Penulis Utama | : | Henry Yustanto |
NIM / NIP | : | T110908003 |
Abstrak
Penelitian ini mengkaji Struktur Prosodik Bahasa Jawa Kodya
Yogyakarta dalam Dimensi Sosial dan Emosional. Tujuan penelitian adalah: 1) menemukan karakteristik prosodi modus deklaratif, imperatif, dan interogatif, 2) mengidentifikasi durasi dan frekuensi yang menjadi pembeda dimensi sosial, dan 3) mengidentifikasi karakteristik prosodi sebagai pembeda dimensi emosional tuturan bahasa Jawa Kodya Yogyakarta.
Penelitian ini menggunakan metode instrumental atau biasa disebut metode eksperimental yakni suatu metode penelitian dengan menggunakan bantuan alat ukur yang akurat. Pengukuran dan pendeskripsian ciri prosodik tuturan dilakukan dengan mengadopsi tahapan dalam ancangan IPO (Instituut voor Perceptie Onderzoek). Kegiatan utama yang dilakukan dalam penelitian akustik dengan menggunakan ancangan ini meliputi: 1) eksperimen produksi ujaran, 2) analisis akustik ujaran, dan 3) eksperimen uji persepsi ujaran.

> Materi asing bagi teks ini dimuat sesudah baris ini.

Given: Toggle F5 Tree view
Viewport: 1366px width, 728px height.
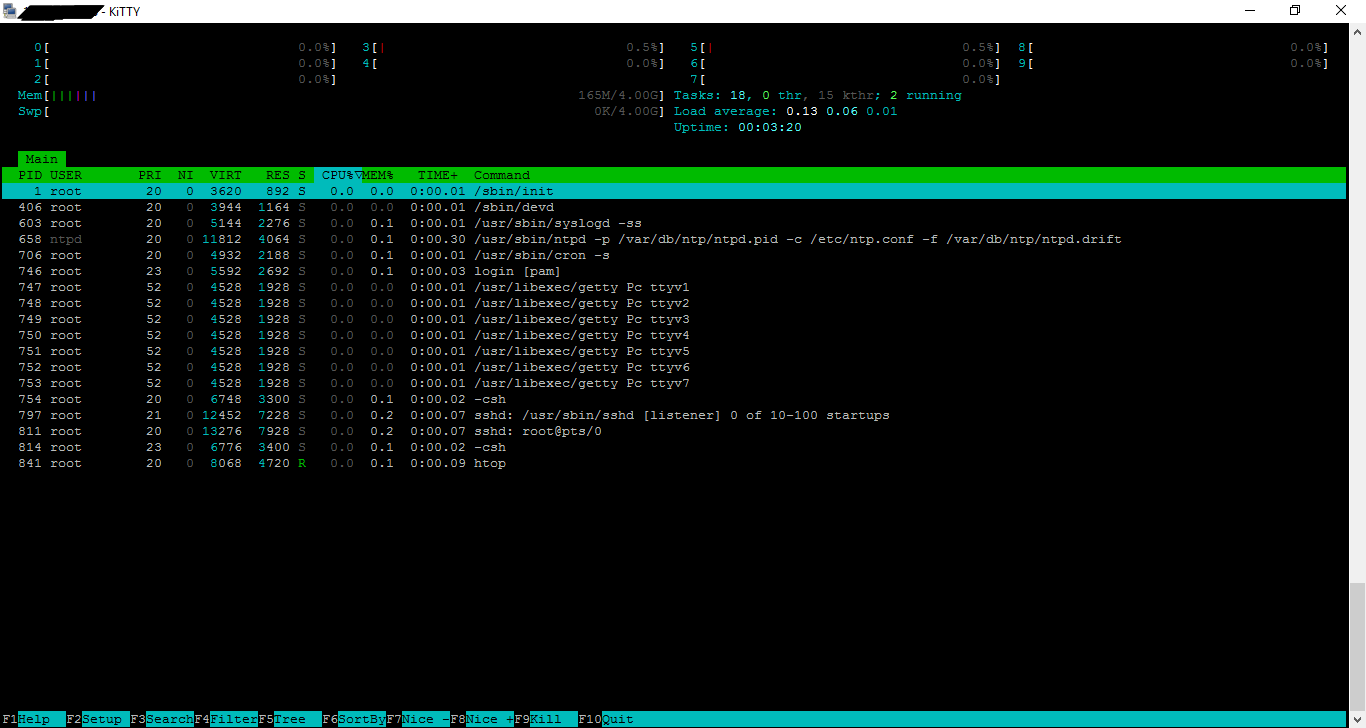Looking at the screenshot, I should point(290,719).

Hasil penelitian menunjukkan bahwa karakteristik prosodi modus deklaratif, imperatif, dan interogatif bahasa Jawa Kodya Yogyakarta yang meliputi durasi dan frekuensi adalah: 1) durasi, lamanya waktu yang diperlukan untuk menuturkan kalimat imperatif ternyata lebih panjang dari waktu yang dibutuhkan untuk menuturkan dua jenis kalimat lain, 2) frekuensi terbagi atas nada dasar, nada akhir, dan julat nada: (a) nada dasar kalimat imperatif lebih tinggi dibandingkan dengan nada dasar kalimat deklaratif dan interogatif, (b) Kalimat interogatif bernada akhir naik, sedangkan kedua kalimat lain bernada akhir turun, (c) julat nada kalimat deklaratif menduduki posisi paling lebar, diikuti oleh kalimat imperatif, dan terakhir kalimat interogatif.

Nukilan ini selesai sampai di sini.